- _DOCUMENTO DE ORIGEM_:
*****

Reijkjavik. Islândia. Foto A.A.Bispo

Reijkjavik. Islândia. Foto A.A.Bispo

Fotos A.A.Bispo
©Arquivo A.B.E.

 

Revista Brasil-Europa - Correspondência Euro-Brasileira 132/8 (2011:4)
Prof. Dr. A.A.Bispo, Dr. H. Hülskath (editores) e Conselho Científico
da
Organização Brasil-Europa de estudos teóricos de processos inter- e transculturais e estudos culturais nas relações internacionais (reg. 1968)
- Academia Brasil-Europa -
de Ciência da Cultura e da Ciência

e institutos integrados

© 1989 by ISMPS e.V. © Internet-edição 1998 e anos seguintes © 2011 by ISMPS e.V. Todos os direitos reservados
ISSN 1866-203X - urn:nbn:de:0161-2008020501

Doc. N° 2771


A.B.E.


Sagas e artes visuais/Sagas e imagens inerentes
Questões estéticas nos estudos culturais de narrativas


Trabalhos da A.B.E. na Islândia pelos 200 anos de nascimento de Jón Sigurðsson (1811-1887) Listasafn Íslands - Galeria Nacional da Islândia

 

Na discussão de relações entre a história e os estudos culturais, a consideração da Islândia pode oferecer sob muitos aspectos subsídios para o aprofundamento e a a diferenciação das reflexões.  Poucas são as nações que possuem tão valioso patrimônio de narrativas de remotas eras como a Islândia e que constituem não apenas fontes para o estudo do passado, mas sim fundamentos da consciência histórica e da própria auto-imagem islandesa. (Veja outros artigos nesta edição)

Fidelidade às sagas como documentos históricos e criação artística

Em estudo publicado recentemente, procurou-se demonstrar o significado dessa tradição narrativa para a arte visual. (Adalsteinn Ingölfsson, "The saga tradition and visual art", The Manuscripts of Iceland, ed. Gísli Sigurdsson e Vésteinn Ólason, Reykjavik: Árni Magnússon Institute in Iceland, 2004, 157 ss.)

O autor inicia o seu texto mencionando Björn Th. Björnsson (1922-2007), um dos mais renomados historiadores da arte da Islândia. No primeiro volume do seu panorama da arte islandesa, Björn Björnsson lembra que, ao pleitear uma bolsa para a realização de estudos no Exterior, em 1903, o pintor Ásgrímur Jónsson apresentou uma tela baseada na saga de Njal. (Veja a respeito http://www.revista.brasil-europa.eu/132/Centro_de_sagas.html)

Os membros do Parlamento islandês dedicaram particular atenção a pormenores da representação, examinando se havia ou não fidelidade relativamente aos textos das sagas. Não dedicaram tanta atenção à concepção do artista ou às qualidades da obra.

*****

- _EXERCÍCIO PROPOSTO 1_: Transcreva do texto sobre sagas e artes visuais o trecho que começa em "Na discussão de" e segue até "2004, 157 ss.)".
- _EXERCÍCIO PROPOSTO 2_: Dê continuidade ao texto sobre sagas e artes visuais a partir do ponto em que ele termina.

- _ITENS EXTRAÍDOS_:
*****

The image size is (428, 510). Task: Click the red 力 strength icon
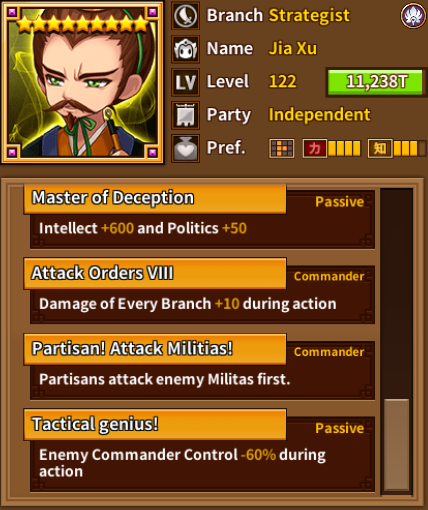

*****

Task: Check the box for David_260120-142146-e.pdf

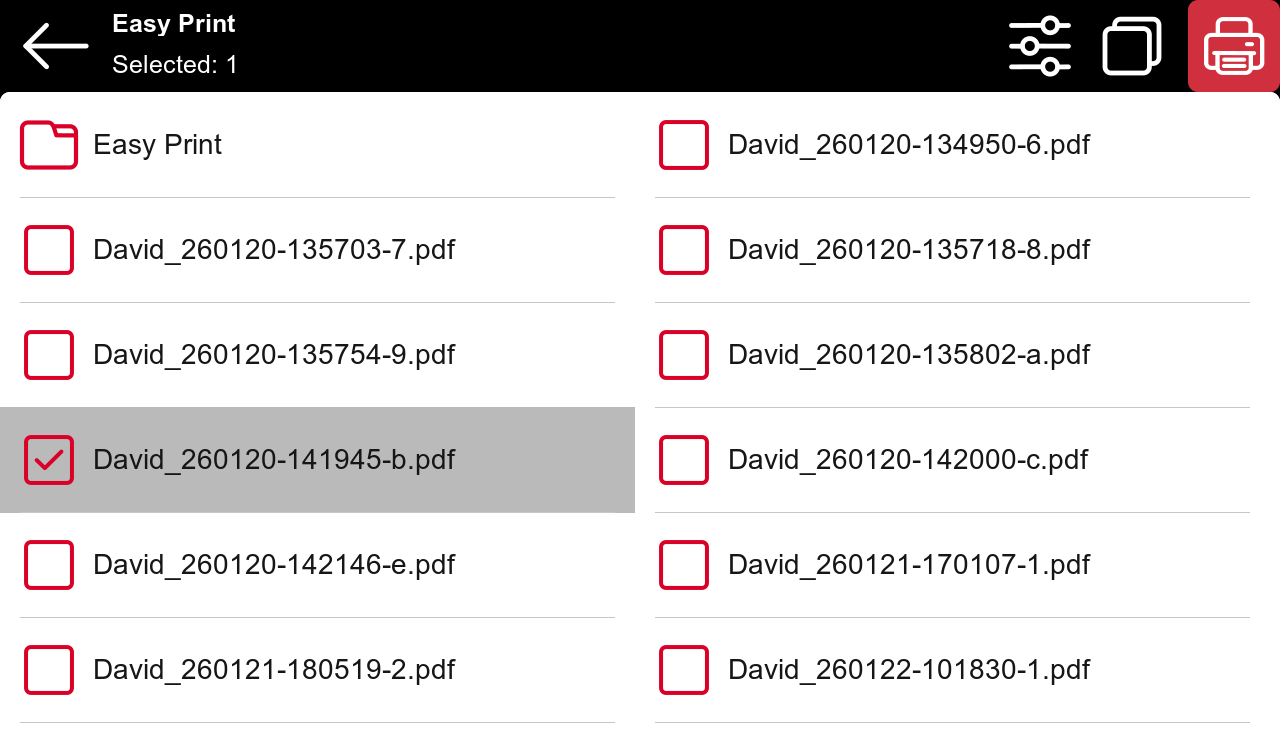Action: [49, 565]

*****

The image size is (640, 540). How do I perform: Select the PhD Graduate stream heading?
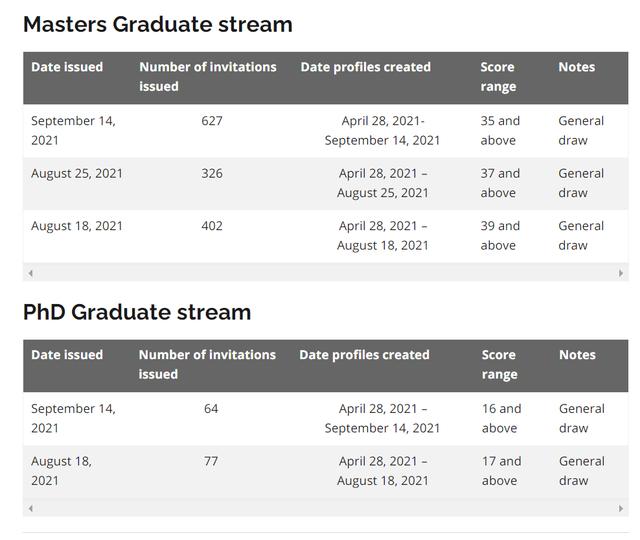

*****

- _RESPOSTA FINAL 1_:
Na discussão de relações entre a história e os estudos culturais, a consideração da Islândia pode oferecer sob muitos aspectos subsídios para o aprofundamento e a a diferenciação das reflexões.  Poucas são as nações que possuem tão valioso patrimônio de narrativas de remotas eras como a Islândia e que constituem não apenas fontes para o estudo do passado, mas sim fundamentos da consciência histórica e da própria auto-imagem islandesa. (Veja outros artigos nesta edição)

Fidelidade às sagas como documentos históricos e criação artística

Em estudo publicado recentemente, procurou-se demonstrar o significado dessa tradição narrativa para a arte visual. (Adalsteinn Ingölfsson, "The saga tradition and visual art", The Manuscripts of Iceland, ed. Gísli Sigurdsson e Vésteinn Ólason, Reykjavik: Árni Magnússon Institute in Iceland, 2004, 157 ss.)

- _RESPOSTA FINAL 2_:
Esse fato serve para exemplificar o quanto a arte visual esteve subordinada à literatura na Islândia, a disciplina que sempre dominou a cultura do país. A arte visual era vista antes no seu sentido ilustrativo, como prestadora de serviços à literatura.

Mesmo nas décadas posteriores, quando correntes estéticas mais avançadas já influenciavam a arte islandesa, ainda prioritariamente voltada a retratos e paisagens, o tratamento de antigas sagas manteve-se preso a critérios de fidelidade e de respeito para com as fontes históricas das narrativas.

Essa falta de liberdade foi uma das razões que levou a uma certa relutância de artistas em considerar temas das antigas narrações.

Assim, na interpretação dos escritos como fontes de dados sobre um passado mais remoto àquele da origem do próprio texto reside um problema que diz respeito à estética e à criação artística.

Interpretação histórica de sagas a serviço de fins político-nacionais

Sigurdur Gudmundsson (1833-1874), grande conhecedor da antiga cultura islandesa, que realizara estudos de história, arqueologia, etnologia e costumes na Dinamarca e que era imbuído de profundo respeito pela tradição da saga, foi, segundo Adalsteinn Ingölfsson, um dos primeiros que percebeu que esta podia ser empregada como símbolo da solidariedade nacional no movimento da emancipação islandesa. Na sua obra, heróis nórdicos são representados como se fossem vultos da Antiguidade Clássica.

Entre os artistas islandeses da geração pioneira, o autor salienta o escultor Einar Jónsson (1874-1954) por ter-se inspirado na tradição das sagas e na mitologia nórdica. Esse artista teria representado não apenas uma fase na história das artes da Islândia, mas sim uma corrente dominante relativamente à compreensão das narrativas e das fontes escritas. (http://www.revista.brasil-europa.eu/132/Einar_Jonsson.html)

Dos artistas da época da Primeira Guerra, a assim-chamada segunda geração, o autor lembra que apenas Nína Saemundsson (1892-1965) considerou a tradição das sagas, criando uma cabeça de Njal em mármore. (http://www.revista.brasil-europa.eu/132/Centro_de_sagas.html)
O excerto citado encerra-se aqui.